她的心跳依然有些快,乔治那句“当风的感觉”和阳光下他灿烂的笑容在她脑海中反复回放。泽维尔的警告像冰冷的枷锁,但乔治的话语和笑容却像带着魔力,让她心底那份被压抑了十二年的、对自由和活力的渴望,如同藤蔓般悄然滋长,越来越难以忽视。
他们最终在列车中部找到了一间空着的包厢。泽维尔挥动魔杖,将两人的行李箱放上行李架,动作优雅流畅。他示意朱尼珀坐下,自己则坐在了她的对面,浅绿色的眼睛审视着她。
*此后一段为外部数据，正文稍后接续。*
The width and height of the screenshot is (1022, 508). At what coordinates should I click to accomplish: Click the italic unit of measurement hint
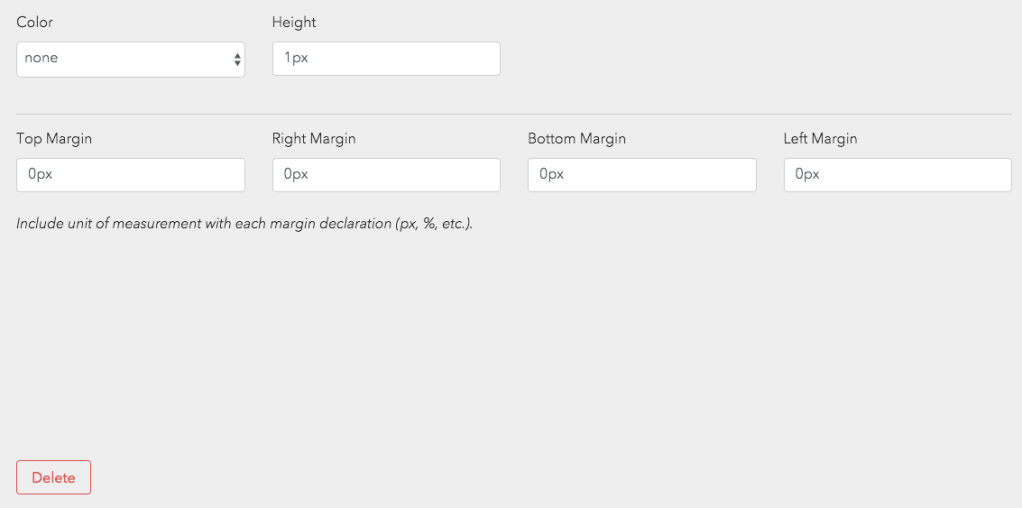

“朱尼珀,”他的声音平静无波,却带着一种无形的压力,“我必须再次提醒你。韦斯莱家族,尤其是那两个双胞胎,是霍格沃茨出了名的麻烦制造者。他们粗鲁、顽劣、毫无规矩,是邓布利多纵容下的产物。他们的行为只会让你陷入尴尬甚至危险的境地。沙菲克的姓氏代表着古老和尊贵,你的行为举止必须与之相配。与他们纠缠,只会玷污你的名誉。”
朱尼珀低着头,手指无意识地摩挲着崭新的校服袍子。泽维尔的话像冰冷的雨水,试图浇灭她心底刚刚燃起的小火苗。她知道表哥是为她好,是在履行家族的责任。
可是……她脑海中又浮现出乔治翻过露台栏杆时敏捷的身影,和他眼中那份仿佛能燃烧一切阴霾的活力。那是一种她从未拥有过的东西,一种让她无比向往的东西。
“我明白,泽维尔。”她轻声回答,声音平静,没有反驳。但她没有承诺“远离”,只是说“明白”。这微妙的区别让泽维尔的眉头再次蹙起。
7.
就在这时,包厢的门被拉开了。潘西·帕金森探进头来。
“嘿!朱尼珀!泽维尔!”潘西的目光在两人之间扫了一下,似乎察觉到了一丝不同寻常的紧绷气氛,但她聪明地没有点破,“总算找到你们了!德拉科在前面车厢,布雷斯也在。我们这节车厢正好有位置,一起吧?斯莱特林的新生和高年级应该多交流交流。”她的目光在朱尼珀身上停留了一下,“朱尼珀,来吧,别总闷着。德拉科还说想认识一下沙菲克家的继承人呢。”
泽维尔的脸色缓和了一些,显然潘西的提议更符合他的心意。他看向朱尼珀,眼神带着无声的命令:“潘西说得对。你应该和未来的同学们多接触,尤其是马尔福家和扎比尼家。”他站起身,示意朱尼珀跟上。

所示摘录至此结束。